Hoewel de schattingen per specificatie en sample uiteenlopen, zijn de berekende crisiskansen naar historische maatstaven over het algemeen genomen echter niet alarmerend hoog, zelfs wanneer we rekening houden met renteverhogingen. Er zijn wel enkele landen met een sterke kredietgroei, zoals Japan, Frankrijk en Zweden, die we extra in de gaten moeten houden.
Hoewel periodes van hoge kredietgroei vaak het gevolg waren van soepele kredietvoorwaarden, hoeft dat niet altijd zo te zijn. De sample toont tal van gevallen waarbij een hoge kredietgroei niet is gevolgd door een crisis. Daarom moet de werkelijke kwaliteit van de activa worden onderzocht om de risico’s voor individuele landen te evalueren.
Voor Nederland wijzen een dalende schuldquote en hoge kapitaalratio’s voor banken erop dat de risico’s laag zijn, zowel vanuit een historisch perspectief als in vergelijking met andere landen. Hoewel dat wellicht een geruststelling is, moeten we wel in ogenschouw nemen dat Nederland niet los te zien is van andere financiële stelsels. Bovendien houdt deze analyse geen rekening met andere schokken die financiële instabiliteit kunnen veroorzaken, zoals een staatsschuldencrisis.
Literatuur
Adrian, T. (2018) Monetary policy and financial stability. In: T. Adrian, D. Laxton en M. Obstfeld (red.), Advancing the frontiers of monetary policy. Washington, DC: IMF.
ECB (2022) Financial Stability Review, November 2022. European Central Bank.
IMF (2022) Global Financial Stability Report, Ocotber 2022. International Monetary Fund.
Fitch (2022) Western European Banks Outlook 2023. Fitch Outlook Report, 5 december.

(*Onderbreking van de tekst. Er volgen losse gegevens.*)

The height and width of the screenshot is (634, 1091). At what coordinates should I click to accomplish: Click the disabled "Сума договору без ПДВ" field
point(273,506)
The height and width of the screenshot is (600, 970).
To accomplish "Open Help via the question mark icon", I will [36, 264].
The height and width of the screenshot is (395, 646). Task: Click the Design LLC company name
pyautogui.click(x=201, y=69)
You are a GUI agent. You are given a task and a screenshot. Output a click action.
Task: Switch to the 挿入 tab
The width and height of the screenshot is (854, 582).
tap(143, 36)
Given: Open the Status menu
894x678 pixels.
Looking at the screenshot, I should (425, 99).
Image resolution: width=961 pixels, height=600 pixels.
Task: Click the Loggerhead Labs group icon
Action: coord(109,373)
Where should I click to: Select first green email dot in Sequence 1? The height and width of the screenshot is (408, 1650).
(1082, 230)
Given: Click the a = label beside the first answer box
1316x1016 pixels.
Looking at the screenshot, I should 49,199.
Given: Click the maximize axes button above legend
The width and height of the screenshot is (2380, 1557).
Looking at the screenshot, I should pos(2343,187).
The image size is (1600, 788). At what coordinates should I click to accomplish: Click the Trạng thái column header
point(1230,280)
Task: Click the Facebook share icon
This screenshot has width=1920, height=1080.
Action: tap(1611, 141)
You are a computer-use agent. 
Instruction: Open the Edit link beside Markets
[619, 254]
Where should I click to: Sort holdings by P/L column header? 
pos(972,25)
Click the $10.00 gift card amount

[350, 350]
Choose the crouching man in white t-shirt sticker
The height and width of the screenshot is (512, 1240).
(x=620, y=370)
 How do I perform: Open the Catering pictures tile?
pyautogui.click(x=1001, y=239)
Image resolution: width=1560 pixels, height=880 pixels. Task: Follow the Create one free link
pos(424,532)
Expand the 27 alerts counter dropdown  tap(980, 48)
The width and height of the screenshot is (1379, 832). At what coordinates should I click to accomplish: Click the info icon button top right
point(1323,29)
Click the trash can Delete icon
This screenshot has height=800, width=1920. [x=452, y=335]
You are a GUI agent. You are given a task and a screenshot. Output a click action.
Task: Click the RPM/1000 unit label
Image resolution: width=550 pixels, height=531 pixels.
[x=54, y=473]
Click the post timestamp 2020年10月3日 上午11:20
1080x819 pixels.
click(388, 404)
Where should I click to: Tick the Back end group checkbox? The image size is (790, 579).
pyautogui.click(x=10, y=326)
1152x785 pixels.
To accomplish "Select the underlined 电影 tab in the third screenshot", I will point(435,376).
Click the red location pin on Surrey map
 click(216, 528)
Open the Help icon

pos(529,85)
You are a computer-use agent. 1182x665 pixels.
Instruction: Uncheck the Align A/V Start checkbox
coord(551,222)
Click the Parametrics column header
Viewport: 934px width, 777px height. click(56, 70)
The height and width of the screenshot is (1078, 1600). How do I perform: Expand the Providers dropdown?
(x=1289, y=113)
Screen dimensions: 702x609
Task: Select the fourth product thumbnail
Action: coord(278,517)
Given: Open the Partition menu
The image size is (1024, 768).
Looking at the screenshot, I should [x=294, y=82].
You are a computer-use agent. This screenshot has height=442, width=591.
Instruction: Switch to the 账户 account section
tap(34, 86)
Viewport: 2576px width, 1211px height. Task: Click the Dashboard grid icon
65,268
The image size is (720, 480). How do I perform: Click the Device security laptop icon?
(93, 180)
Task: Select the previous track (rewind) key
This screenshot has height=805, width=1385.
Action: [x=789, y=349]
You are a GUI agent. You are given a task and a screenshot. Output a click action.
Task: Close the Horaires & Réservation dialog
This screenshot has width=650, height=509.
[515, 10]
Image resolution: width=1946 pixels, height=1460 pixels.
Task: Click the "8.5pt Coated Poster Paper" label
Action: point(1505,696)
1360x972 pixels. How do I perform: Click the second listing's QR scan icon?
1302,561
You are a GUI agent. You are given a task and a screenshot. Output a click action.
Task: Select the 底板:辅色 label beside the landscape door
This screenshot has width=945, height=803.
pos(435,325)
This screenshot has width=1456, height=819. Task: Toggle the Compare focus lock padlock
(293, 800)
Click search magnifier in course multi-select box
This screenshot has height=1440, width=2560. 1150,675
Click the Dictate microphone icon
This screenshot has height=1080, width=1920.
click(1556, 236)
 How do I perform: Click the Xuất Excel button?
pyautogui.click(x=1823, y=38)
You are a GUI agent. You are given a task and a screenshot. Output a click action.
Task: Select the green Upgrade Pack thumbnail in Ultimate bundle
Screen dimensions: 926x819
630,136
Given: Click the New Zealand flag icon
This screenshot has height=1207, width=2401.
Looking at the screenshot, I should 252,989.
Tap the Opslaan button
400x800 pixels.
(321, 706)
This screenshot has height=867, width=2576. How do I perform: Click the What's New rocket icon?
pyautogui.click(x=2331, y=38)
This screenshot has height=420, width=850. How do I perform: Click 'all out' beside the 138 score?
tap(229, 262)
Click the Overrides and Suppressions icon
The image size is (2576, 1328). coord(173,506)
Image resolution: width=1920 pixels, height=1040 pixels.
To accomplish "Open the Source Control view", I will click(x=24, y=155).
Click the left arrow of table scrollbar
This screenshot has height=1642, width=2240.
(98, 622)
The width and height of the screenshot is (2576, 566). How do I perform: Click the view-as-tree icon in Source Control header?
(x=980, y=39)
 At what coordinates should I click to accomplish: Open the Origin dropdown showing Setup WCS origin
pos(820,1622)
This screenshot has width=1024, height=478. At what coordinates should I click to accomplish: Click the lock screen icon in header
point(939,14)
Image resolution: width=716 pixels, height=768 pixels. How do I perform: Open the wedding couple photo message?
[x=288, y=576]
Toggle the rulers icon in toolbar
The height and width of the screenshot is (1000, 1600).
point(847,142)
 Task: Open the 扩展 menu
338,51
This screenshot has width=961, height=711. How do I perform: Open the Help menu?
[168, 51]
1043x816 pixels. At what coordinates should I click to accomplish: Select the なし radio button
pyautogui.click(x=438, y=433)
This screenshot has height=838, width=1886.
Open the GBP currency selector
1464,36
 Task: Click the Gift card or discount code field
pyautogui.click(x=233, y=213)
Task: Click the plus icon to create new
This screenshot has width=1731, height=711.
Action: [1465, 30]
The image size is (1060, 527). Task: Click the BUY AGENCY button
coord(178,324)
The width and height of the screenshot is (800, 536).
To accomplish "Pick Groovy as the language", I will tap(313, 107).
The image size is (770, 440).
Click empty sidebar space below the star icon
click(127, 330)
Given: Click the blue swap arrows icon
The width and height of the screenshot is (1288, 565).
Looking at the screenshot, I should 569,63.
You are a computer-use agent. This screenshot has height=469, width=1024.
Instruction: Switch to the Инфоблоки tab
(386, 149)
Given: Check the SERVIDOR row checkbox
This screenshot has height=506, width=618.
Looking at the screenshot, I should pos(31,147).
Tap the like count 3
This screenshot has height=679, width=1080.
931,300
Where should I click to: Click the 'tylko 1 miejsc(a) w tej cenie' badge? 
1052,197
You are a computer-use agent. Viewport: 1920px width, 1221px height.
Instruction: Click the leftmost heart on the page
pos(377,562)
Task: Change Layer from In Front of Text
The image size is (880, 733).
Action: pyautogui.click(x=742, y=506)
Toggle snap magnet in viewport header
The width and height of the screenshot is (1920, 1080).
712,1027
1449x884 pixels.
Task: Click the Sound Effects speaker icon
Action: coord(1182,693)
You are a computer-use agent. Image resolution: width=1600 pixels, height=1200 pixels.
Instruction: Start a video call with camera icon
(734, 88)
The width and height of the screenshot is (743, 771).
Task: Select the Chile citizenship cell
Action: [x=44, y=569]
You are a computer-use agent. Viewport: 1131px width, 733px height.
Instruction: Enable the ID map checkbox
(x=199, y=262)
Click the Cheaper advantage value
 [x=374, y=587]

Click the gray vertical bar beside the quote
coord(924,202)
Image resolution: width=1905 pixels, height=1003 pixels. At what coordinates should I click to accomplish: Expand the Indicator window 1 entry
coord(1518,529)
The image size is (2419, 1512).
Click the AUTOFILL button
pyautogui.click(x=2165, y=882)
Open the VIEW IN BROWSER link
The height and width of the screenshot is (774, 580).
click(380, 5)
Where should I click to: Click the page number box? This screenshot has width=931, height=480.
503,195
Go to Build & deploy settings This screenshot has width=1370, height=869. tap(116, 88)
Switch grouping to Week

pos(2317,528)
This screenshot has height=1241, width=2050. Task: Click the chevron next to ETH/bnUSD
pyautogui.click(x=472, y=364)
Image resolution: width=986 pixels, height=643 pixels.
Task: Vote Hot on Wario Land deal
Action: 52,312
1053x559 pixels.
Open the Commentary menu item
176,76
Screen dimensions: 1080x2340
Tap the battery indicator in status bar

Greenwood, R., S.G. Hanson, A. Shleifer en J.A. Sørensen (2020) Predictable financial crises. NBER Working Paper, 27396.
Jordà, Ò., B. Richter, M. Schularick en A.M. Taylor (2021) Bank capital redux: Solvency, liquidity, and crisis. The Review of Economic Studies, 88(1), 260–286.
Laeven, L. en F. Valencia (2018) Systemic banking crises revisited. IMF Working Paper,WP/18/206.
Schularick, M. en A.M. Taylor (2012) Credit booms gone bust: Monetary policy, leverage cycles, and financial crises, 1870–2008. The American Economic Review, 102(2), 1029–1061.